Metabolic oxidative stress via
CYP2E1 can act as a second hit in NASH progression. Our previous studies have shown that oxidative stress in NASH causes higher
leptin levels and induces
purinergic receptor X7 (P2X7r). We tested the hypothesis that higher circulating
leptin due to CYP2E1-mediated oxidative stress induces P2X7r. P2X7r in turn activates stellate cells and causes increased proliferation via modulating Glut4, the
glucose transporter, and increased intracellular
glucose.

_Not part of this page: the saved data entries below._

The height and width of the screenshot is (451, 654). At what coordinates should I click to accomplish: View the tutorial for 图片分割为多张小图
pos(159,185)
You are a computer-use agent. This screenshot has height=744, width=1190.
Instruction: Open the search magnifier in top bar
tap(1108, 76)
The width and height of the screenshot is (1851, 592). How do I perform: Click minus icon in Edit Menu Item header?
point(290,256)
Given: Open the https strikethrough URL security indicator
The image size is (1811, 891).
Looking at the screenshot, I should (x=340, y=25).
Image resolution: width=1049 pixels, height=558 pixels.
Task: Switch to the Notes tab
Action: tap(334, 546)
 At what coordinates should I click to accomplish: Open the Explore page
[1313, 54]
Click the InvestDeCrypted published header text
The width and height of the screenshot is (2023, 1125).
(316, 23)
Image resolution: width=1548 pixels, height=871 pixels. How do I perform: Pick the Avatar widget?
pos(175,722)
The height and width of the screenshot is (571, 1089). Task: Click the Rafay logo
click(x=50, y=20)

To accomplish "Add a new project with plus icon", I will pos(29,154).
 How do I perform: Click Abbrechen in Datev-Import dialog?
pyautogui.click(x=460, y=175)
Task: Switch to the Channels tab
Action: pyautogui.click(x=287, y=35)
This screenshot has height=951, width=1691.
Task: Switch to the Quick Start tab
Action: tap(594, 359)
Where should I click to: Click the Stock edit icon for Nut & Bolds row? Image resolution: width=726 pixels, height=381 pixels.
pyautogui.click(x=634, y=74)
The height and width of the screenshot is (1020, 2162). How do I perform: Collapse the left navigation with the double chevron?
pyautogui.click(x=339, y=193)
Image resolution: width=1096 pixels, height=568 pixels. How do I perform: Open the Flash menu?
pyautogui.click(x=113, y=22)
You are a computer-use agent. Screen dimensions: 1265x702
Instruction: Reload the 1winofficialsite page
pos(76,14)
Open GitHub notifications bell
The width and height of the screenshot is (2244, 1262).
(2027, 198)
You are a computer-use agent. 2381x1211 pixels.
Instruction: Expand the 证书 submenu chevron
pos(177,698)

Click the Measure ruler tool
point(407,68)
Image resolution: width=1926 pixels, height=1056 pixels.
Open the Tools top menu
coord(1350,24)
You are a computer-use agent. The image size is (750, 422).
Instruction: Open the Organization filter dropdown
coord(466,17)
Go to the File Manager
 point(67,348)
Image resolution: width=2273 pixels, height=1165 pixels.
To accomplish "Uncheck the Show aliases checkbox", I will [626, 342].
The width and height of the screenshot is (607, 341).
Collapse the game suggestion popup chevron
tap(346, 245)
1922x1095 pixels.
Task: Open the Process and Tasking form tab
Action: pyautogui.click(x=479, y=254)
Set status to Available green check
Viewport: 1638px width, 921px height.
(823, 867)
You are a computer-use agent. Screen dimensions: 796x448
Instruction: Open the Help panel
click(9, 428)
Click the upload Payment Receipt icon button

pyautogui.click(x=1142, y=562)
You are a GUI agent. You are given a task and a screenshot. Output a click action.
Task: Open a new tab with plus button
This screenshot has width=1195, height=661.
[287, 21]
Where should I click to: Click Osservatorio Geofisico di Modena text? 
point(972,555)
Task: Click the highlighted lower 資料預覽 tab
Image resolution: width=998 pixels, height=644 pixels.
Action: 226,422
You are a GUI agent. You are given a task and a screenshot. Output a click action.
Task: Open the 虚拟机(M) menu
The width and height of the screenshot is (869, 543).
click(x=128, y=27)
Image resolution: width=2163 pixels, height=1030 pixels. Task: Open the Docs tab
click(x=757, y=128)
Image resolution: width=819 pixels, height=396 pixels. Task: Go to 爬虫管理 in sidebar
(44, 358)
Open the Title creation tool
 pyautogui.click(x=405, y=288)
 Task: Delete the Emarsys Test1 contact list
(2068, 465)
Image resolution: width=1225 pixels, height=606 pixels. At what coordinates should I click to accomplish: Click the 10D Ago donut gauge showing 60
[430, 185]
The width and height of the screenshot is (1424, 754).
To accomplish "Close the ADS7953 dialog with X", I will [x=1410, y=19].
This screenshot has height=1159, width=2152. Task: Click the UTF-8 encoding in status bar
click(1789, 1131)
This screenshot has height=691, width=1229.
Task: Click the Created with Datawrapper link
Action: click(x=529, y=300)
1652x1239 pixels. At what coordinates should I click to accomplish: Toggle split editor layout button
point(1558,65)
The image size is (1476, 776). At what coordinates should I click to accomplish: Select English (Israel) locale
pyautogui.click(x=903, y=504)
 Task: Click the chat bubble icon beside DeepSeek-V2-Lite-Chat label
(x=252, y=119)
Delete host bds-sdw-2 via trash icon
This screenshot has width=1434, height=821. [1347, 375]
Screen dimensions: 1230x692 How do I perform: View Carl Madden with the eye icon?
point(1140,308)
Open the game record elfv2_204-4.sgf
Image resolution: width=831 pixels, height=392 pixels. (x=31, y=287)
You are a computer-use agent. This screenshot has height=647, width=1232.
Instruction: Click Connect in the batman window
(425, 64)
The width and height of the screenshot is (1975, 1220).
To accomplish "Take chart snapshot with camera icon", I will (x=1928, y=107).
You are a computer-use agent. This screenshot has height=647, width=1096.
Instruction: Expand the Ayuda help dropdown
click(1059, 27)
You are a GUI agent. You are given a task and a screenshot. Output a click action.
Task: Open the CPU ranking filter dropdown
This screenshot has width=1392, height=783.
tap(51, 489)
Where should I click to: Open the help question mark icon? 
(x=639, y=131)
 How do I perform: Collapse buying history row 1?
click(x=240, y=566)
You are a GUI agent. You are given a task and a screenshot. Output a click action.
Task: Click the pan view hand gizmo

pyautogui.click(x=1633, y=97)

Using a high fat diet-fed
NAFLD model where
bromodichloromethane (BDCM) was administered to induce CYP2E1-mediated oxidative stress, we show that P2X7r expression and
protein levels were
leptin and
CYP2E1 dependent. P2X7r KO mice had significantly decreased stellate cell proliferation. Human NASH livers showed marked increase in P2X7r, and Glut4 in α-SMA positive cells. NASH livers had significant increase in
Glut4 protein and phosphorylated AKT, needed for Glut4 translocation while
leptin KO and P2X7r KO mice showed marked decrease in Glut4 levels primarily in stellate cells. Mechanistically stellate cells showed increase in phosphorylated AKT,
Glut4 protein and localization in the membrane following administration of P2X7r agonist or leptin+P2X7r agonist, while use of P2X7r antagonist or AKT inhibitor attenuated the response suggesting that leptin-P2X7r axis in concert but not
leptin alone is responsible for the Glut4 induction and translocation. Finally P2X7r-agonist and
leptin caused an increase in intracellular
glucose and consumption by increasing the activity of
hexokinase. In conclusion, the study shows a novel role of
leptin-induced P2X7r in modulating Glut4 induction and translocation in hepatic stellate cells, that are key to NASH progression.